__Supplied material__.

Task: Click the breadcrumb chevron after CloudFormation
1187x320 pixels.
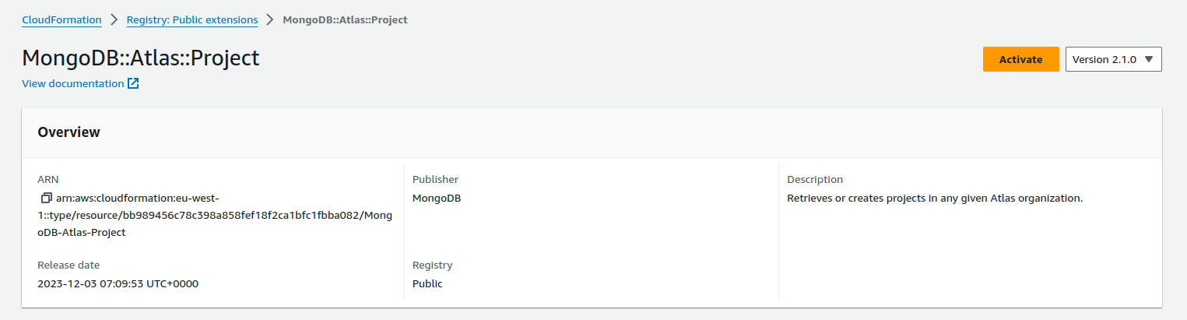Action: click(114, 19)
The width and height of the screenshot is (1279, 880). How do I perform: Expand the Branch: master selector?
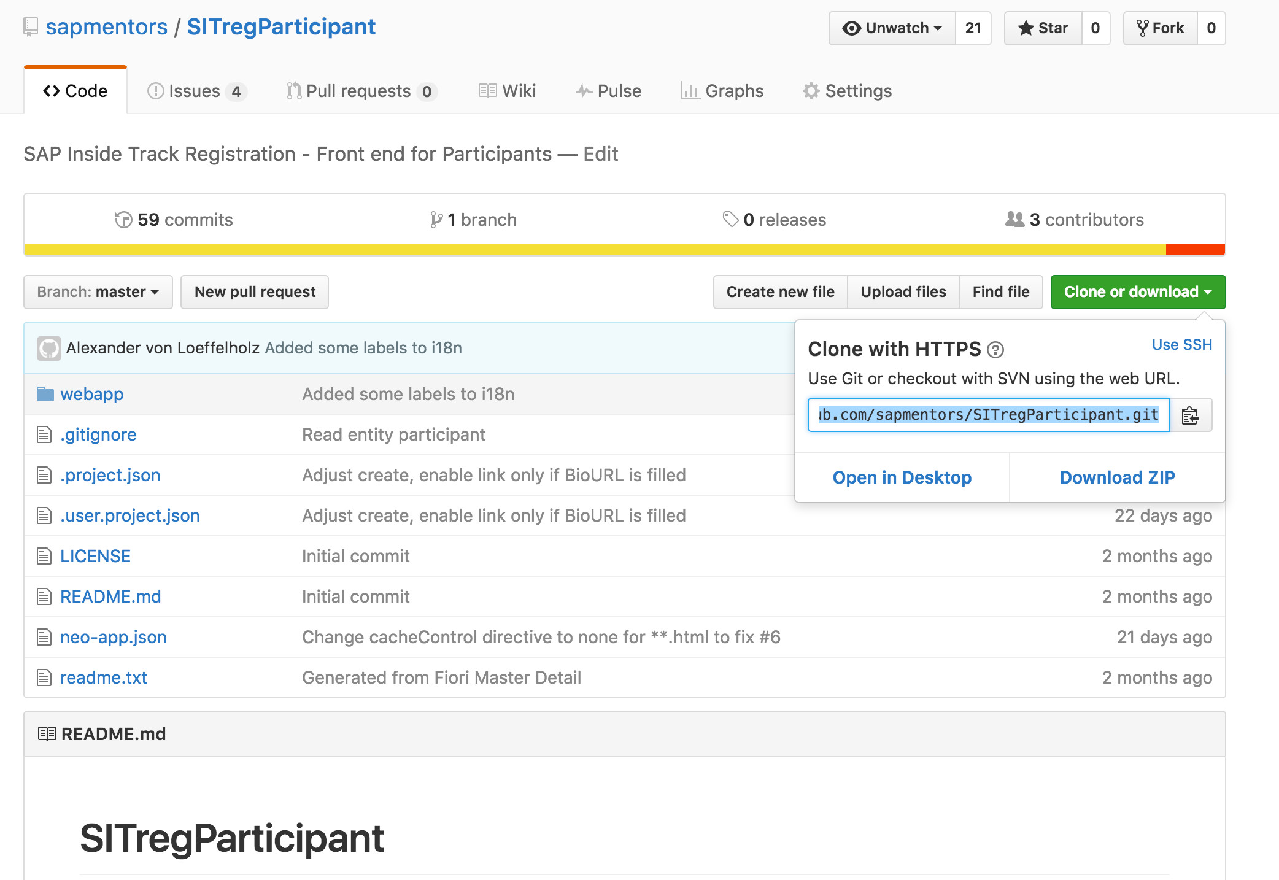pos(98,292)
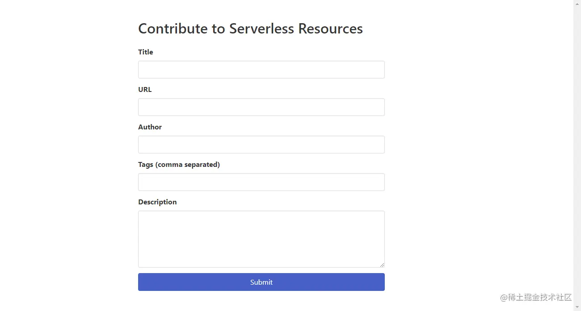The width and height of the screenshot is (581, 311).
Task: Click the 稀土掘金技术社区 watermark text
Action: click(x=540, y=297)
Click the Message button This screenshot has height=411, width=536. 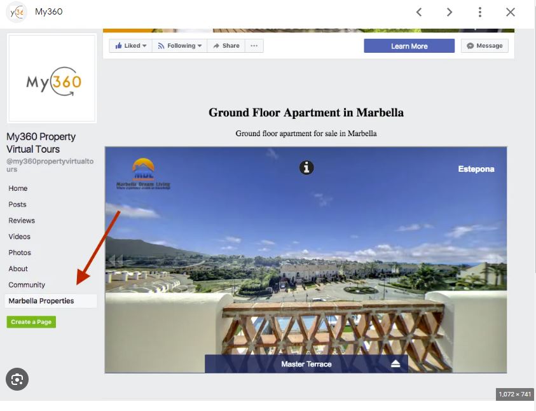(484, 46)
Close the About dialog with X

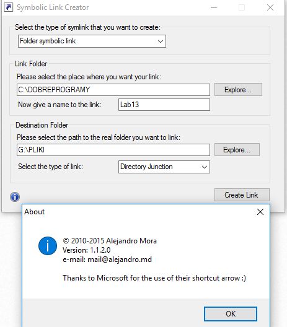pyautogui.click(x=260, y=212)
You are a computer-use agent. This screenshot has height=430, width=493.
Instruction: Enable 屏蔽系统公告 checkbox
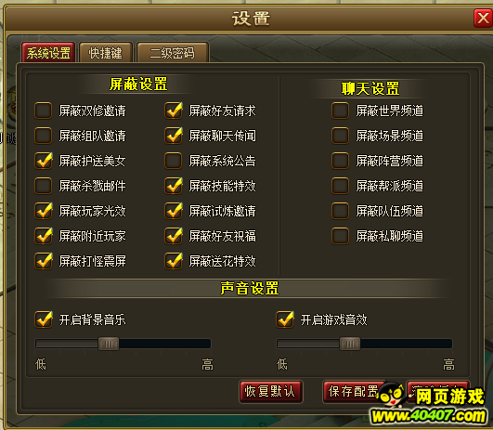click(x=174, y=161)
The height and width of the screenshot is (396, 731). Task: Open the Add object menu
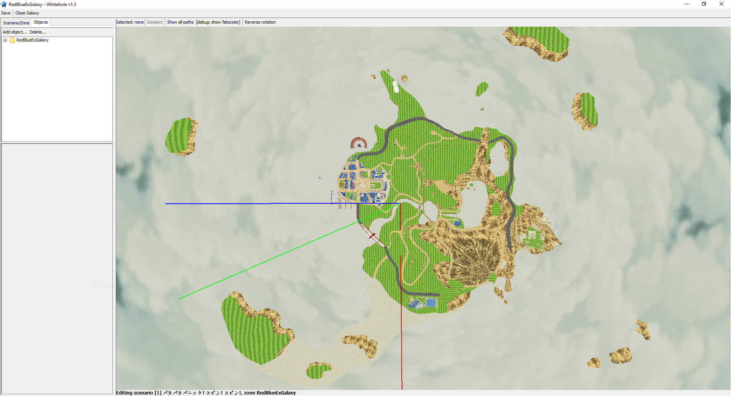pyautogui.click(x=15, y=32)
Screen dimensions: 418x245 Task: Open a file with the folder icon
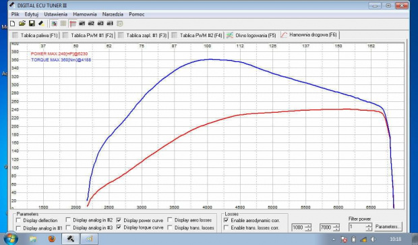(22, 24)
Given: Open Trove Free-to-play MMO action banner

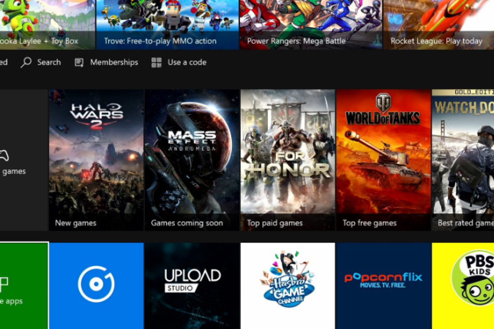Looking at the screenshot, I should [x=167, y=25].
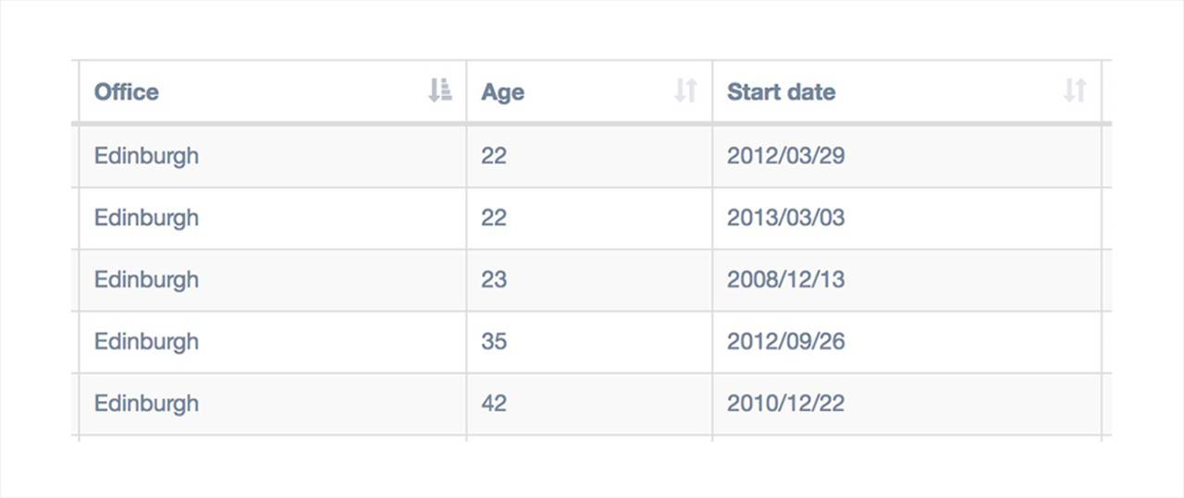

__Exercise__. Extract the rows verbatim, beginning with the line that contains "The height and" and running through the end of the rows. Leave the pictures out of your answer.

__Output of the task__.
The height and width of the screenshot is (396, 731). Task: Open the Add object menu
pyautogui.click(x=15, y=32)
Screen dimensions: 418x245 Task: Open a file with the folder icon
(22, 24)
Given: Open Trove Free-to-play MMO action banner

Looking at the screenshot, I should [x=167, y=25].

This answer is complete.